Júlio Resende |
O Lugar do
Mestre JÚLIO RESENDE Chama-se Lugar do Desenho, fica em Valbom, Gondomar, e é
um projecto que condiz com a figura que lhe esteve na origem: Júlio Resende. É
sábio e modesto, intemporal, o grande pintor de 83 anos que privilegia o
contacto com os mais jovens, faz-nos pensar, emociona-nos. Apenas três
funcionários, e um jardineiro, fazem o restante. Mas ainda hoje, quando fala
neste projecto, o Mestre passa a mão pela testa, como se procurasse acalmar um
turbilhão de ideias, de emoções, e sorri. Entretanto, naquele belo lugar é
sempre possível ver obras suas e agora está ali patente uma magnífica exposição
de ilustrações que foi fazendo ao longo da vida.
Um espaço
para abrigar desenhos e mais desenhos, tentativas acumuladas ao longo de muitos
anos de trabalho. Depois de uma depuração, sobraram, imagine-se, cerca de dois
mil desenhos. E o seu destino surgiu da iniciativa de amigos de Júlio Resende,
ligados à arte, que tiveram a ideia de criar um espaço onde esses trabalhos
pudessem ser expostos, de acordo com um critério que vai sendo definido caso a
caso.
"Achei
que a ideia não seria má: preservar e divulgar esses desenhos. Daí para a
frente foi, não uma luta, mas um desejo muito grande de concretizar o projecto.
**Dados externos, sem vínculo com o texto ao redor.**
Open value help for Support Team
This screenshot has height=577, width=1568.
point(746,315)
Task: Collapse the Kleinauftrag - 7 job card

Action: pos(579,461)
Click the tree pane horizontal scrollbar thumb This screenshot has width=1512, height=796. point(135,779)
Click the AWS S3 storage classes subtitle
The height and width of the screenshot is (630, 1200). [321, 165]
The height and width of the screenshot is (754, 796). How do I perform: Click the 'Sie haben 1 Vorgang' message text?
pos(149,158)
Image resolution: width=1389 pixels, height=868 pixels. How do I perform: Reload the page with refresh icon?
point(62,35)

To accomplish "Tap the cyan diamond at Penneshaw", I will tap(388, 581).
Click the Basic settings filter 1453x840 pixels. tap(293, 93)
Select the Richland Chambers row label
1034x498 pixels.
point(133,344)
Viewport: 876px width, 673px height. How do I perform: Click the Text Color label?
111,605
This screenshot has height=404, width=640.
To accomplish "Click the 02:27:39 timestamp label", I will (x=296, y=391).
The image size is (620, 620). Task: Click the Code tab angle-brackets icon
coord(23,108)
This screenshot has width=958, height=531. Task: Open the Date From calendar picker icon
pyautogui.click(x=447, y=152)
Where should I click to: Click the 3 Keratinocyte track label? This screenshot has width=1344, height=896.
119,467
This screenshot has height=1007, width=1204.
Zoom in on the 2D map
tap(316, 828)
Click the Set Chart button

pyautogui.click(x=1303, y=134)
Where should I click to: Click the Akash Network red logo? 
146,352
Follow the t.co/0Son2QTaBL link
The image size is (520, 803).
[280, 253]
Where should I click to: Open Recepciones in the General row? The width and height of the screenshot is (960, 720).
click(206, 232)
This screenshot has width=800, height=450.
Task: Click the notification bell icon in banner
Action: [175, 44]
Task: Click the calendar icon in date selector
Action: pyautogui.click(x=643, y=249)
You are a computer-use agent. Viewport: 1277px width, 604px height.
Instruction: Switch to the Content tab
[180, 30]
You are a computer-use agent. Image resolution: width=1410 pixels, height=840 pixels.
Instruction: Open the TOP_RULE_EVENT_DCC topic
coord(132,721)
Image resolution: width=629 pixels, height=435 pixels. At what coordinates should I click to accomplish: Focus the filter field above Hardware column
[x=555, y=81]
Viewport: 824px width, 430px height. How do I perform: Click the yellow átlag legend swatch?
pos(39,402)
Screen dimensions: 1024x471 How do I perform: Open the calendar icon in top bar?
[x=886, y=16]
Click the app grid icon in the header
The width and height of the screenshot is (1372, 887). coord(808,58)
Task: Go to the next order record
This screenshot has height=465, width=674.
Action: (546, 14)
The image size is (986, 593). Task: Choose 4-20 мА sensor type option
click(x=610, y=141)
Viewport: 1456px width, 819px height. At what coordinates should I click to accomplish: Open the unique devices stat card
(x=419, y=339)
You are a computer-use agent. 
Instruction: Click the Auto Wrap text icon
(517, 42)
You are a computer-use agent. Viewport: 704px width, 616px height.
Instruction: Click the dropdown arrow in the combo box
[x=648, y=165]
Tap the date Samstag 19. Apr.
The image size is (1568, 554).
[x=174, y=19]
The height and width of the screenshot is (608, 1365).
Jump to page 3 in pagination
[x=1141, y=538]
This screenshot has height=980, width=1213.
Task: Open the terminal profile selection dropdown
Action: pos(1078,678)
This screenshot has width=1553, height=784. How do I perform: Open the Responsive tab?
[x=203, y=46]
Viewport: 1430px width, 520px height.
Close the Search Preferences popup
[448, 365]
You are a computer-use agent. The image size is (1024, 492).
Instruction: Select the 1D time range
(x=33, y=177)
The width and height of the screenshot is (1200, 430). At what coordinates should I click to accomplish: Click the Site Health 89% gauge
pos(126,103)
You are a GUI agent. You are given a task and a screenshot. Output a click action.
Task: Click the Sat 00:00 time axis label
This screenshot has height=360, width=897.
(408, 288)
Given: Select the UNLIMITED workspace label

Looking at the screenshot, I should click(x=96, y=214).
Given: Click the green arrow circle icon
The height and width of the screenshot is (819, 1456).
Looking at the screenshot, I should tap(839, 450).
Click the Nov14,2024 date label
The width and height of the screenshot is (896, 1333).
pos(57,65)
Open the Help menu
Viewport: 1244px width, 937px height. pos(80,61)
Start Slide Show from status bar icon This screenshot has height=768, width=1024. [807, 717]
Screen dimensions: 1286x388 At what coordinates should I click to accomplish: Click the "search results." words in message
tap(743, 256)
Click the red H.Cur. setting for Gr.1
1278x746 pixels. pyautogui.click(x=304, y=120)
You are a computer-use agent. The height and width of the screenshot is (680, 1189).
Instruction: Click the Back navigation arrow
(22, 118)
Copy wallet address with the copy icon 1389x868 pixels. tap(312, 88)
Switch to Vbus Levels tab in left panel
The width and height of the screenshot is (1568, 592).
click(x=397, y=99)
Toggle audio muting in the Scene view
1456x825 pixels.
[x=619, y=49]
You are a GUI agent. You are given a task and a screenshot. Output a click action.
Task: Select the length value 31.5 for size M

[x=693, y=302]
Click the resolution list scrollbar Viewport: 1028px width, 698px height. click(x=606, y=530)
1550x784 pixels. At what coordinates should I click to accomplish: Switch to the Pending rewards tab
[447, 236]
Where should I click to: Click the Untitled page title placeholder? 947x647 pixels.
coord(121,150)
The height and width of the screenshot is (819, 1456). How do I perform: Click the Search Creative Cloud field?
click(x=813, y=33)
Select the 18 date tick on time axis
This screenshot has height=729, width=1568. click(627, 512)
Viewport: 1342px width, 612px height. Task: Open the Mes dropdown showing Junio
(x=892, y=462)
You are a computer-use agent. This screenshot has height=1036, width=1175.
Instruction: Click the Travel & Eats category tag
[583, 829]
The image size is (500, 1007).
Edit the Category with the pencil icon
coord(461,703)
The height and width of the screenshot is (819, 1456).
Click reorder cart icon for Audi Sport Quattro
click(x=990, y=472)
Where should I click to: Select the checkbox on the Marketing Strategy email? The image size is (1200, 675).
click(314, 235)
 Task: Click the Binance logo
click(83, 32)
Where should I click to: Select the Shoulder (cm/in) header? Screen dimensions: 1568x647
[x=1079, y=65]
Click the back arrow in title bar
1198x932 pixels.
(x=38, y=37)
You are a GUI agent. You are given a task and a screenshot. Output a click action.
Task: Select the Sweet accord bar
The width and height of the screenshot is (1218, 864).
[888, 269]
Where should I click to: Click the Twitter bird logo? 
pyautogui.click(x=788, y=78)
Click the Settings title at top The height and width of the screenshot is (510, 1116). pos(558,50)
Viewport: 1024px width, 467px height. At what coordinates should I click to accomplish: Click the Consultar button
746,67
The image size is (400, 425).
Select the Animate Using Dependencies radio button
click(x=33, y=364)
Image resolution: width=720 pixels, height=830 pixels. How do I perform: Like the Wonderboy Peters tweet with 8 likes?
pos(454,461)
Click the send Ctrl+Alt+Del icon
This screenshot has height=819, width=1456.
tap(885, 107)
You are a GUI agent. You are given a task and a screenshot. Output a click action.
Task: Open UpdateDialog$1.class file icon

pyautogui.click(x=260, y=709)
Vamos com quatro anos de actividade, perto de cinco, cumprindo sem qualquer
dúvida os propósitos que estavam na essência do Lugar do Desenho". A única
pena é que, para construir este Lugar, e por razões burocráticas, "se teve
que fazer uma Fundação com o meu nome. Coisa em que não estou nada
interessado".
No fundo,
pretende-se que as pessoas possam ver um percurso, eventualmente com
hesitações. "Recuos não, porque suponho que nunca há recuos. Mas pode
haver hesitações, num período de mais de cinquenta anos". Naturalmente,
isso tem menos a ver com o criador, do que com toda a evolução que se deu,
desde os anos quarenta até hoje. O critério é o que procura não deixar nada na
pasta, seja tematicamente, ou abrangendo um período determinado em que o traço
do Mestre sofreu uma evolução.
O espaço,
acolhedor, é relativamente pequeno, e pretende, antes de mais, deixar as coisas
claramente postas, "em termos do que o desenho revela, estando imanente
dentro de nós". Há uma série de estudos que depois deram quadros, outros
não. É esse percurso que aqui se mostra, em exposições bastante visitadas por
grupos escolares de vários níveis, e outras associações.
PEDAGOGO
Enquanto docente na antiga Escola de Belas Artes, Júlio Resende já se tinha
apercebido de que aquilo que se fazia na Escola não tinha como objectivo claro
a comunicação, "o que me parece o fundamental". É também uma questão
de consciência do artista. A ESBAP, apesar das poucas condições, teve várias
iniciativas de divulgação, de contacto, mesmo no Interior do país. "E isso
é sempre muito enriquecedor, quer para quem usufrui, quer para o produtor
artístico".
"O que
estamos a fazer no Lugar do Desenho insere-se nesse mesmo espírito. Este é um lugar
de diálogo, não de monólogo. Aqui, os problemas, as questões, as dúvidas,
põem-se, mas ninguém é senhor da verdade. Quem guia as exposições fala ao nível
do interlocutor, e embora a arte acabe por ser transcendente, a sua discussão não
deve ter nada de transcendente". A questão da sensibilidade é muito
importante, e parece estar presente neste espaço, em permanência.
As
preocupações que sente Júlio Resende, "e hei-de morrer com preocupações
porque elas nunca se extinguem", levam-no à convicção de que qualquer
indivíduo tem várias capacidades, dispõe de órgãos que lhe possibilitam a
sensibilidade. "Esta só tem que ser despertada, e quanto mais cedo melhor.
Procuramos utilizar uma linguagem muito acessível, para falar das coisas que
estão ali, que se mostram. O que é que isso representa em termos de objectivos,
de forças que estão lá, que dinamizam a sensibilidade".